--- RECORD EXTRACTS ---

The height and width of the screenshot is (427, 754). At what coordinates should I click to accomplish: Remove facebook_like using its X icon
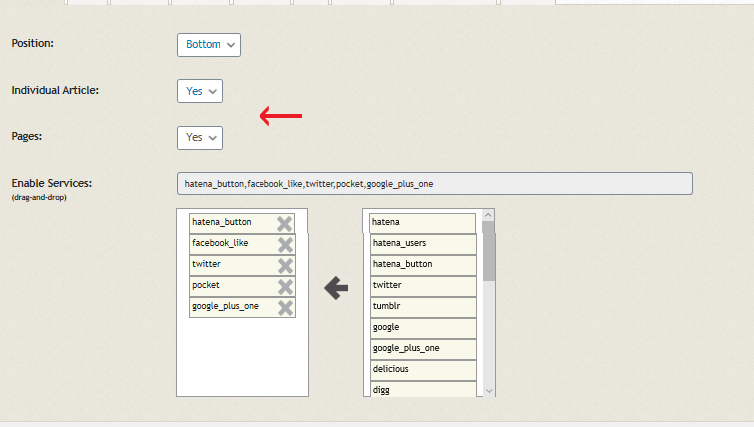tap(285, 245)
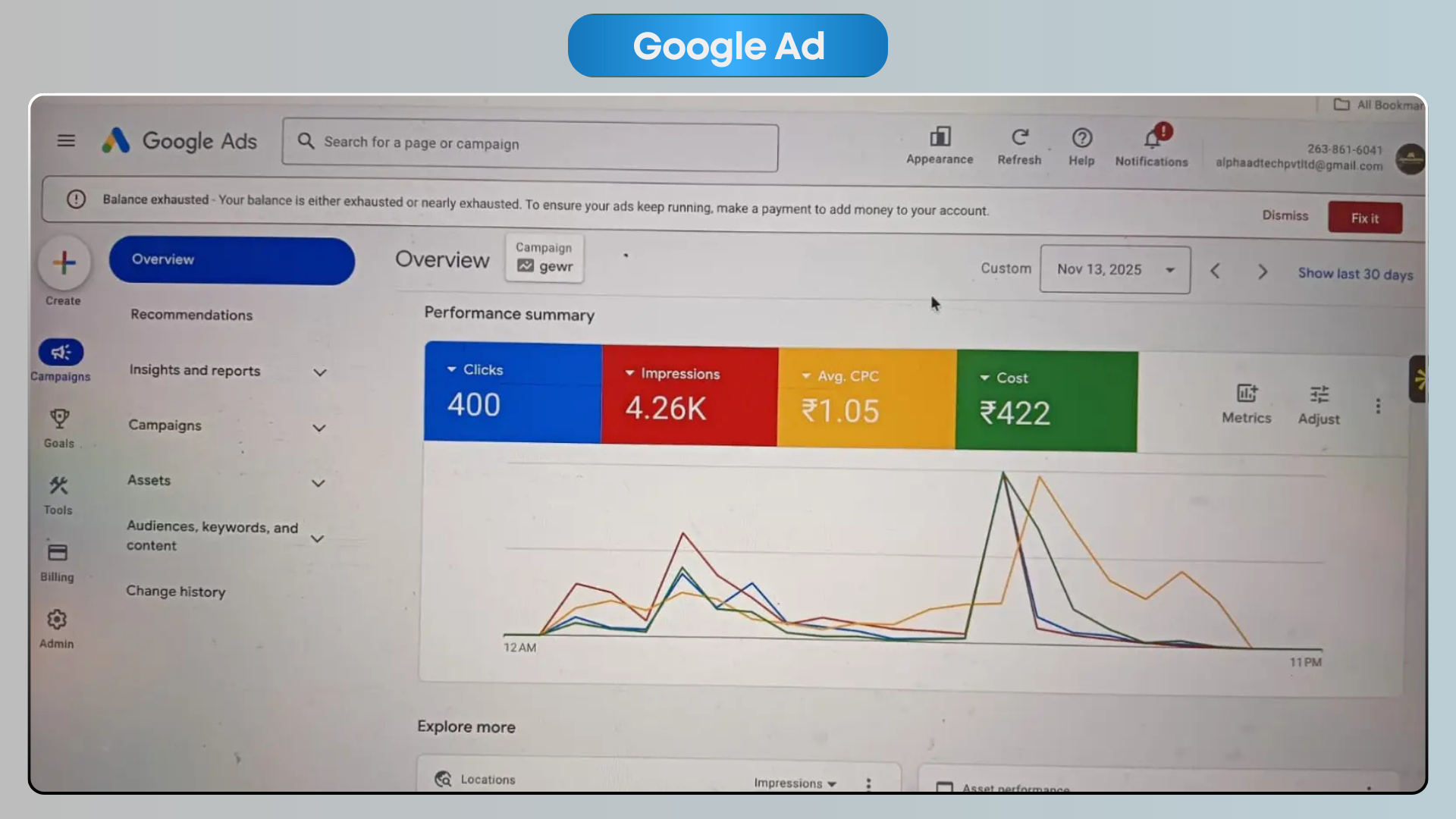1456x819 pixels.
Task: Click the Refresh icon in header
Action: (x=1019, y=137)
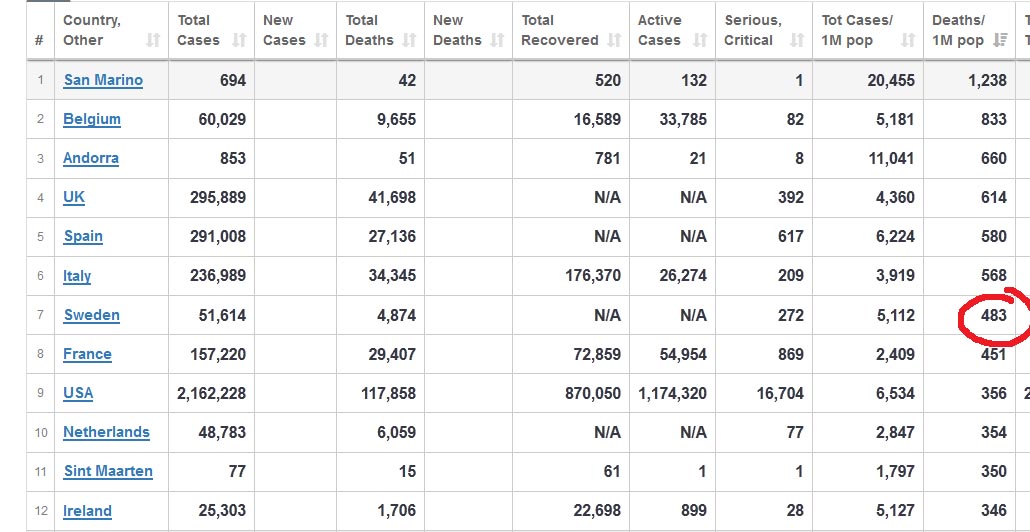Open the Belgium country link
This screenshot has width=1030, height=532.
92,119
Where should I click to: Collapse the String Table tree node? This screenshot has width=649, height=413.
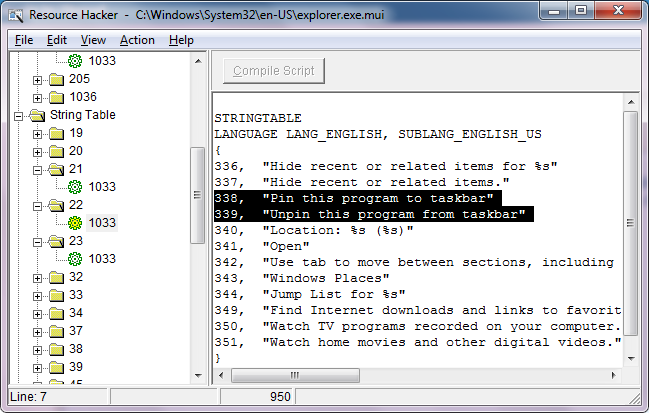click(x=18, y=116)

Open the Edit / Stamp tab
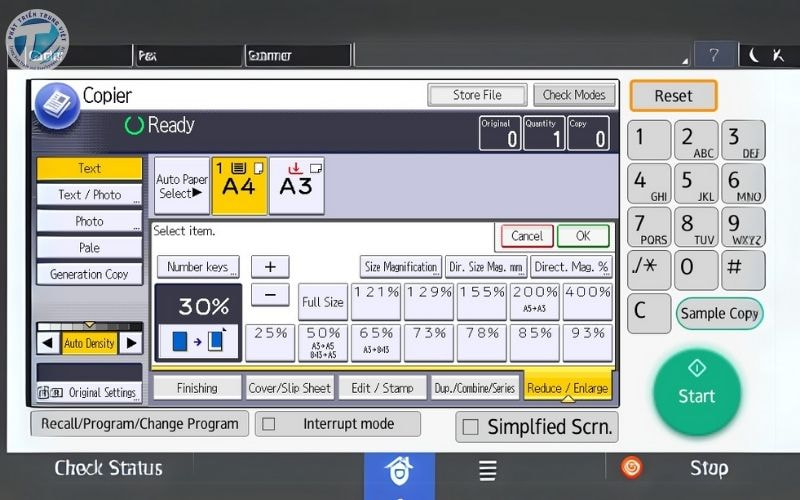pyautogui.click(x=382, y=388)
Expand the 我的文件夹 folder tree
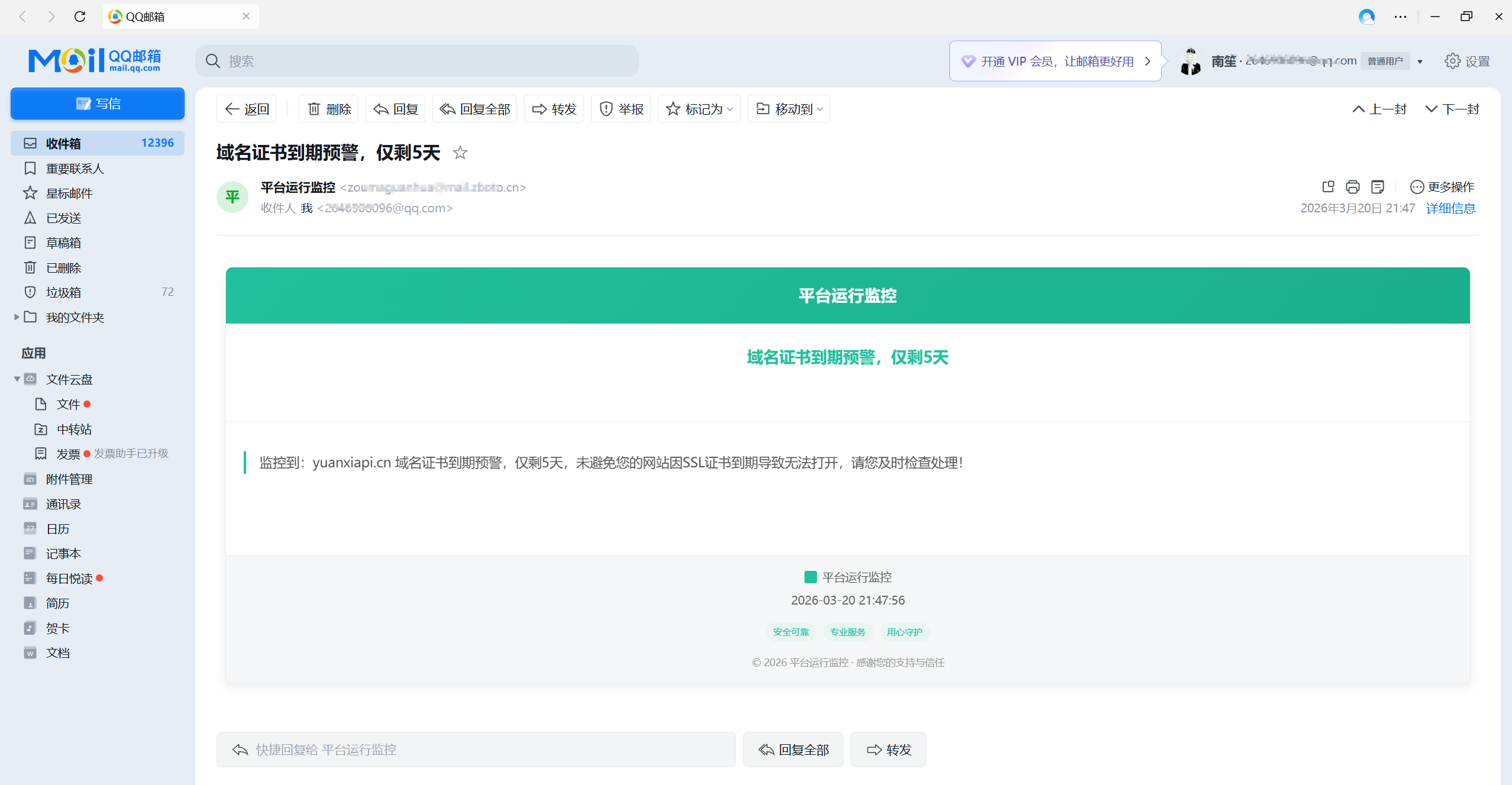This screenshot has width=1512, height=785. 17,317
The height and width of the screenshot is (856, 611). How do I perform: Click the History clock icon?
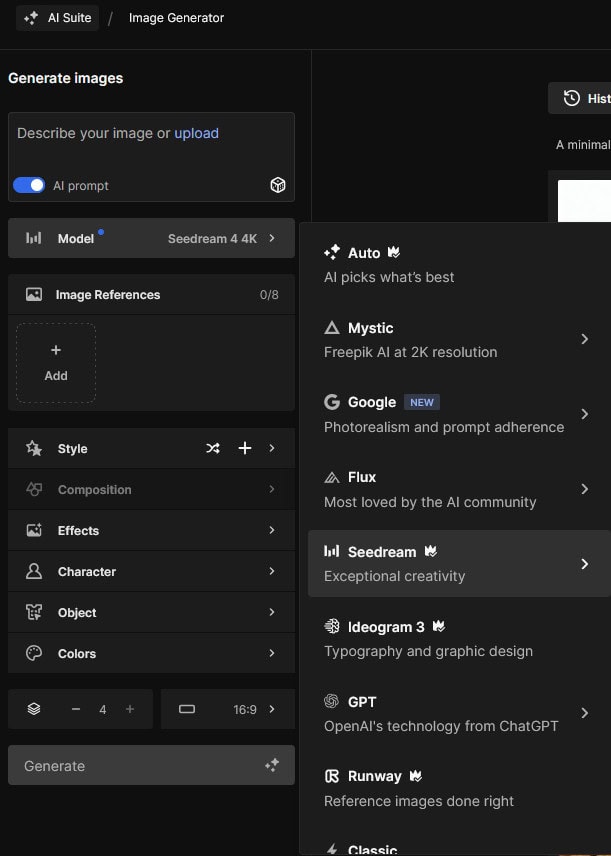[572, 98]
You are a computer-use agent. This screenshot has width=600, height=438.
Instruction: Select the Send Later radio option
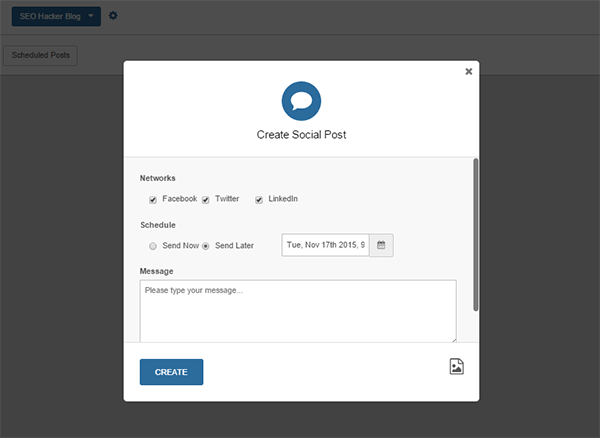(x=206, y=245)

---

# PROBLEM TO SOLVE:
Format the data as a JSON list of strings, one string per line and no blank lines, starting with the line containing "Open the Edit / Stamp tab" and going on through the end of the data. Leave the pictures out of the list.

# COMPLETED EXERCISE:
[
  "Open the Edit / Stamp tab",
  "pyautogui.click(x=382, y=388)",
  "Expand the 我的文件夹 folder tree",
  "This screenshot has width=1512, height=785. 17,317",
  "The height and width of the screenshot is (856, 611). How do I perform: Click the History clock icon?",
  "[572, 98]",
  "You are a computer-use agent. This screenshot has width=600, height=438.",
  "Instruction: Select the Send Later radio option",
  "(x=206, y=245)"
]